Projeto cria cota para mulher em lista do TSE
04/07/2002 - 13:00
A deputada Elcione Barbalho (PMDB-PA) apresentou à Mesa da Câmara o Projeto de Lei 7000/02, que garante às mulheres a cota de no mínimo 20% na lista de candidatos registrados por partidos políticos em eleições proporcionais. Pela proposição, que modifica o artigo 10º da Lei 9504/97, no caso de as convenções para a escolha de candidatos não indicarem o número máximo de candidatos, os órgãos de direção dos partidos respectivos poderão preencher as vagas remanescentes até sessenta dias antes do pleito.
COTA PARA MULHERES
A reserva de vagas para mulheres nas listas de candidaturas em eleições proporcionais vigora no Brasil desde as eleições municipais de 1996.
A autora ressalta que, ao longo dos pleitos, a cota passou de 20% para 30% das vagas. "Foi um sinal extremamente positivo que o Congresso Nacional transmitiu aos cidadãos brasileiros ao identificar uma situação de desvantagem em que se encontra metade da população do País e de estabelecer um mecanismo institucional destinado a revertê-la". No entanto, afirma Elcione Barbalho, reservar vagas não tem sido estímulo suficiente para que os partidos políticos abracem a causa democrática da participação feminina na política. "Muitas vezes, as vagas são reservadas, mas não são preenchidas.

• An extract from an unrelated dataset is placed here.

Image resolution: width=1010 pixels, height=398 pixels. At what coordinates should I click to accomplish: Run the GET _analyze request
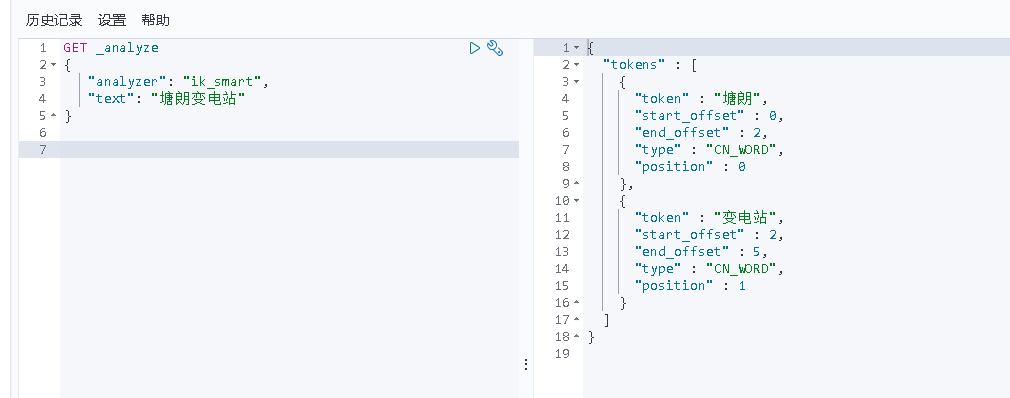tap(475, 48)
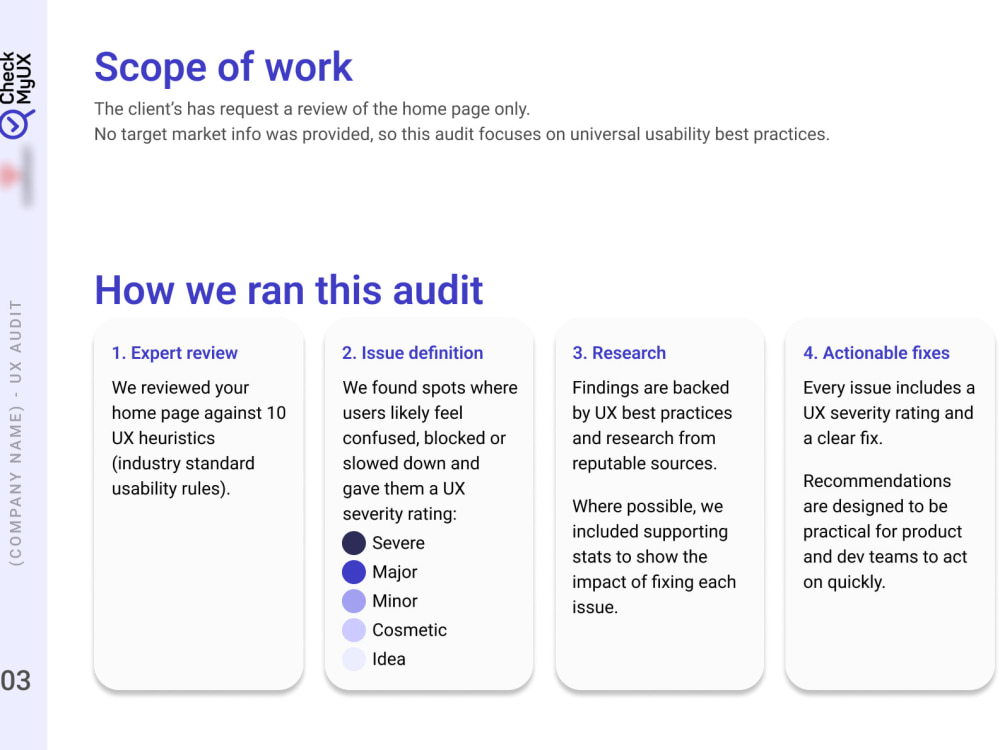Click the CheckMyUX magnifier logo icon
Image resolution: width=1000 pixels, height=750 pixels.
click(x=15, y=123)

O projeto visa sanar essa deficiência, preservando o percentual de 30% para as vagas, nos termos da legislação em vigor, mas obrigando que a lista de candidatos efetivamente registrada na Justiça Eleitoral deva conter, no mínimo, 20% de mulheres". Assim, completa a autora, restará aos partidos políticos a alternativa de adotar uma postura ativa de absorção e valorização de quadros femininos, sob pena da redução obrigatória do número de candidatos lançados em cada eleição proporcional.
EXEMPLO EM 1998
Elcione Barbalho cita como exemplo as listas de candidaturas dos partidos e coligações que elegeram deputados federais em 1998. Em mais da metade delas, as mulheres não teriam chegado a representar 10% das candidaturas; em várias, sequer havia uma mulher. "O objetivo maior do projeto é que a alteração legal proposta se torne rapidamente desnecessária e que mulheres e homens possam participar em situação de igualdade do processo político, sem nenhuma defesa especial de qualquer dos dois grupos", declara a autora.
O Projeto será encaminhado às comissões técnicas da Casa.